Required work :: Can you resume the essay below about making the documentary Burma VJ, picking up right after its final sentence?

Page extract ::
--- start ---

My Impossible Task in Making Oscar Nominee ‘Burma VJ’

How do you film the portrait of a regime if you are not allowed inside its country?

I was shocked, when I realized that I had forgotten about Burma. 

How could an entire country vanish from consciousness? The country’s military regime had an obvious interest in keeping the country closed and "forgotten," but how was it possible for them to succeed so well in today’s globalized society?

It was at the end of 2004, before the Saffron Revolution, before the cyclone and before an American decided to swim across a lake to visit Aung San Suu Kyi — events that caught the attention of world media. Jan Krogsgaard, a Danish video artist living in Asia, approached me with the idea to make a film about Burma, and I immediately knew that I had to.

We started developing the film, and Anders Østergaard, an established Danish documentary director, came on board. There were many touching human interest stories in the shape of refuges and victims of abuse, but we did not want to film "the results" of oppression — we wanted to focus on the oppression itself. 
But how to capture everyday oppression on film when nothing much happens and people are afraid to talk to you? And how do you make a portrait of a regime if you are not allowed inside its country?
Some six months into development, we learned that Democratic Voice of Burma (by then a radio station in exile) had received seed funding to start producing and broadcasting TV into Burma via satellite. They were to train undercover video journalists to make reportages from inside Burma. Their tapes would then be smuggled out of the country, sent to Oslo, edited, and broadcast back into Burma via satellite. 
For the first time, the Burmese people would be able to see reportages and news pieces about themselves that was not part of the regime’s propaganda machine. It was an intriguing thought. The journalists were central to fighting the military’s information lock down – and if we were able to cooperate with them, they could also be our eyes and ears inside the country.
To make a long story short: DVB agreed to cooperate with us, and we found a main character in the shape of a young journalist working with them. However, 18 months into the film’s development he had to emigrate — not an unusual fate for people working illegally — and we were back at square one. I did consider momentarily giving up but could not. 
So we started all over again, researching for a new main character.
The VJ’s (video journalists) have to work in very small units, because if one is caught, he will be tortured and eventually spill what he knows. Because of the risks the undercover journalists run every day, we had to meet them outside the country, and we had to develop a method by which our main character could be the point of identification, yet never be seen on screen. 
Meeting Joshua was a very decisive moment. He was so young, so bright, and so determined, and he wanted to work with us. He was the perfect representative of the VJ’s, with his very unusual combination of extreme courage and extreme humility and patience. 
His primary motivation was to promote change by bringing his country out of oblivion, but at this point in early 2007, nothing out of the ordinary happened in Burma. The footage was scarce and not very poignant, so we focused on the existential question: What made Joshua (and other VJ’s) continue their hazardous work with no obvious result or reward?
Then in August 2007, after two shooting periods and a sense that this would be a short psychological portrait of a VJ, we suddenly sensed that something was about to happen in Burma and quickly adapted our strategies, rushed to raise more financing and planned a new shooting period — incidentally almost coinciding with the Saffron Revolution in late September 2007.

--- end ---

Given data ::
--- start ---

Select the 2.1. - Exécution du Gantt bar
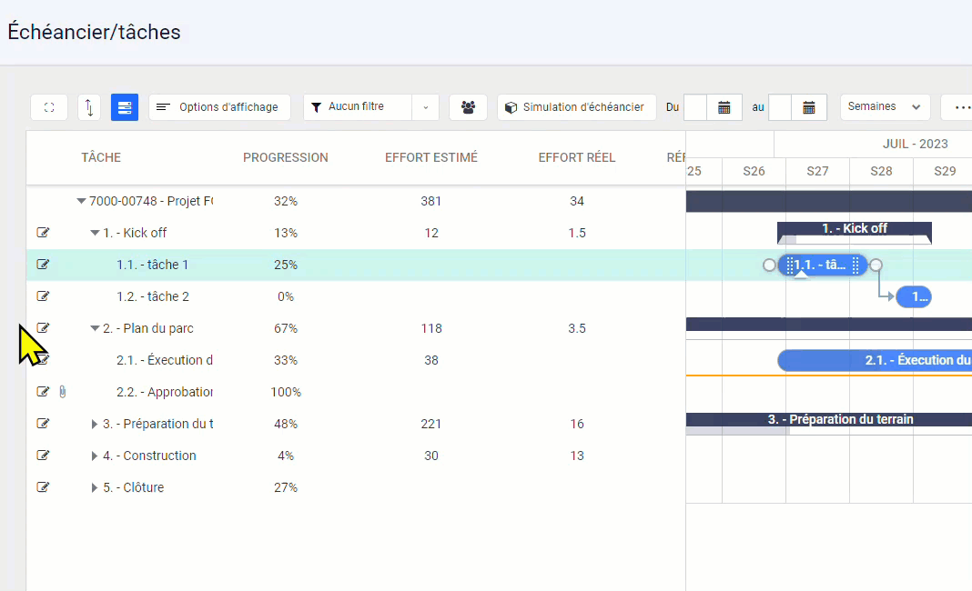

--- end ---

Response to the exercise ::
These were extremely emotional days. History was happening in front of our eyes — but at what cost? Would the uprising be successful? What would happen to the VJ’s if not? How much would they be able to document?
The way the VJ’s operate is this: Every time they manage to secure a few minutes of footage, they take the tape out of the camera and hand it over to somebody else, who tries to smuggle it out of the country or upload it. Joshua had had to leave the country just before the uprising, and now coordinated the VJ’s from abroad and spread their material to CNN, BBC and other news channels around the world. His group was among the very last to be able to obtain and send material out of the country.
After the government’s crackdown, the network was in shambles with VJ’s imprisoned or in hiding, and footage scattered. Nobody had any kind of overview as to what footage had been captured, rescued, lost, or hidden. We searched for material in December and January with the help of DVB and the networks we had established. By the end of January, we had obtained roughly two hours of material and thought that it was all there was. So we decided to start the editing and planned one additional shooting period.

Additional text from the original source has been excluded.